BlackGuard Stealer

The BlackGuard Stealer is an infostealer malware written in the C# programming language. The threat is being offered for sale on various hacker forums. The creators of the malware have set two payment tiers for their cybercriminal clients. Access to the BlackGuard Stealer can be purchased for $200 a month or by making a one-time payment of $700.

The harmful capabilities of the threat, include the collection of sensitive information, such as passwords, autofill browser data, cookie information and more. BlackGuard can extract data from numerous crypto-wallet applications, such as Atomic Wallet, Electrum, Ethereum, Litecoin Core, Monero, Jaxx, and Zcash if they are installed on the system. Furthermore, the malware can access wallets installed on Chrome or the Edge browser. The targets include Binance, BitApp, Metamask, XinPlay, and more, on Chrome and Aubetas, Math, Metamask, Ronin, Yoroi and ZilPay on Edge. 
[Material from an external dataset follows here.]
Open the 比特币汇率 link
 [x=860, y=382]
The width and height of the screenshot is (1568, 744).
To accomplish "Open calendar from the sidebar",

Other users' applications are not safe from BlackGuard Stealer infiltration as well. The popular PC game store Steam or the Discord, Telegram and Pidgin clients can have their data compromised. Even VPN clients including NordVPN, OpenVPN and PRotonVPN, can be affected by BlackGuard Stealer. Finally, the list of targeted applications includes FTP clients, such as TotalCommander, FileZilla and WinSCP. It is clear that a BlackGuard Stealer infection could have serious consequences for the victims.